#### [List of tasks]
a: Answer these questions using the passage on software-defined networking:
(i) What job title and company does the passage give for Jason Baudreau?
(ii) What is the most common reason for help desk calls?
(iii) What two things does Baudreau name as the solution to the troubleshooting problem?
b: Extend the passage on software-defined networking, picking up after its final sentence.

The proliferation of social media, mobile devices, and cloud computing is pushing the traditional data center to its limits. Software-defined networking is “the network industry’s response to a problem that spans a couple of decades,” explained Jason Baudreau, project strategist at NetBrain. That problem is troubleshooting issues when they arise.
It is essentially an effort to catch up with the virtualization that has been happening in the industry over the years. According to Baudreau, SDN has the potential to revolutionize those data centers and provide a more flexible way of provisioning and controlling networks.
SDN allows for networked applications and services to be delivered at the speed that both businesses and consumers are demanding, Baudrau said.
Baudreau believes that the industry is moving to SDN, whether operations teams are ready to embrace that or not.
According to Baudreau, the biggest downside comes when the need to troubleshoot the network arises. “These software-defined networks, they bring a high degree of abstraction to the network since devices are configured and managed by that central controller,” said Baudrau.
Physical devices that network operators used to be able to touch and feel are now virtualized, making it difficult to answer basic questions, such as ‘what’s in my network?’ Inventory and documentation are made challenging in these virtualized environments.
Application issues are the most common reason for help desk calls, so SDN is making the process of troubleshooting end-user problems more complex as well. “We’re hearing a lot from customers that being able to map the application task across a network becomes very complex,” said Baudreau. “Again, since SDN is a lot of abstraction, it makes this very challenging. And so tasks that were already difficult and time-consuming, like mapping, become even more challenging in software-defined infrastructures.”
Baudreau says that the solution to this problem is abstraction and visibility. Whether the network complexity you are trying to solve with SDN is a result of network scale or has been brought on by new technologies, visibility is key.

#### [Available data]

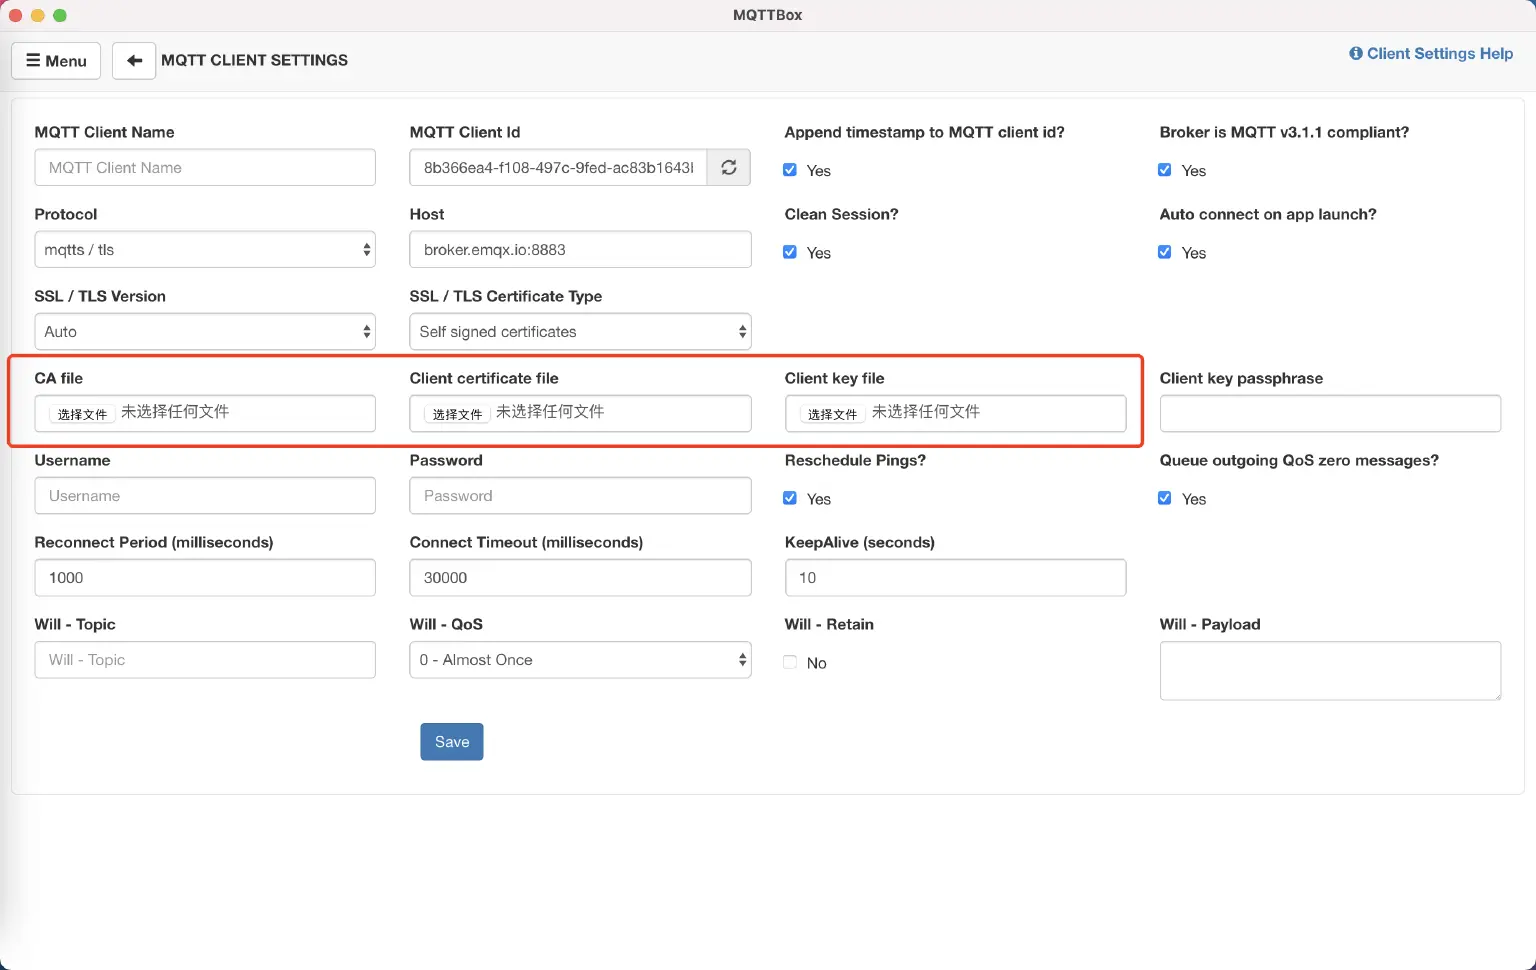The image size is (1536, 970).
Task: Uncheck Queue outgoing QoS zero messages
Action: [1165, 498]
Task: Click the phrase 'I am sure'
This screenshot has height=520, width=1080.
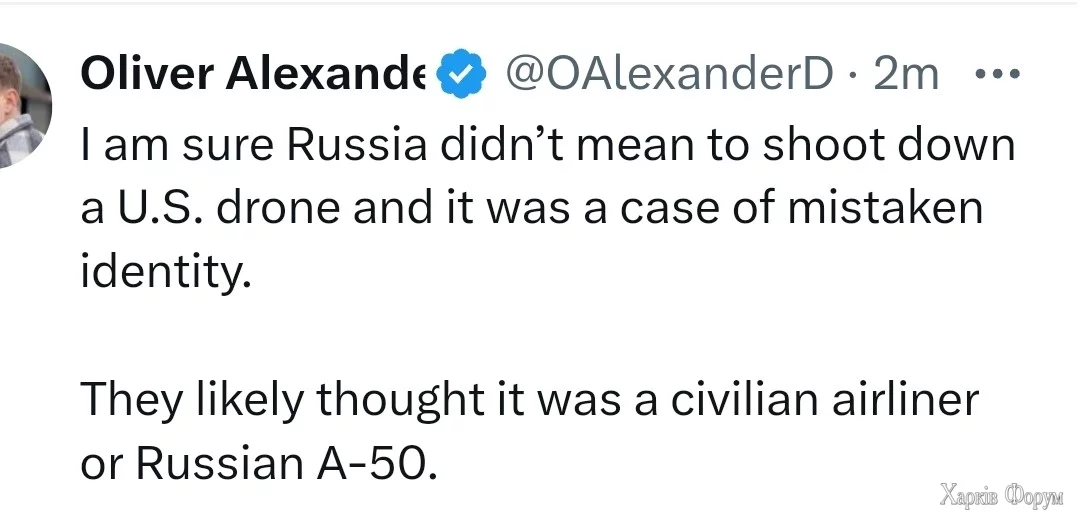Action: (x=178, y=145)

#### [Results by task]
a:
(i) Project strategist at NetBrain.
(ii) Application issues.
(iii) Abstraction and visibility.

b:
Visibility used to be considered something that was nice to have, but “the industry is hitting a tipping point where automated network documentation is now becoming a must-have, just for teams to grapple with the complexity of this SDN infrastructure that they’re trying to deal with,” said Baudreau.
Baudreau said he also sees that there is a need for better collaboration across these teams as they ramp up on new technology. The solutions that allow people to share knowledge are very few and far between currently, he said.
As infrastructure gets handed off to other teams to manage the day-to-day aspects, there is a challenge associated with that handoff. The knowledge that the architect who designed it had isn’t always translated to the network operations team that now has to manage it, he explained.
“I think there’s a need for tools that can provide a way for these people to codify their knowledge, if you will, and to make that knowledge executable, and I think that’s where automation comes in,” said Baudreau.
Finally, there is a need for tools that integrate to solve complex problems. For example, a monitoring tool that looks for events that can integrate with a diagnostics tool can provide real-time analytics in the event that there is a problem.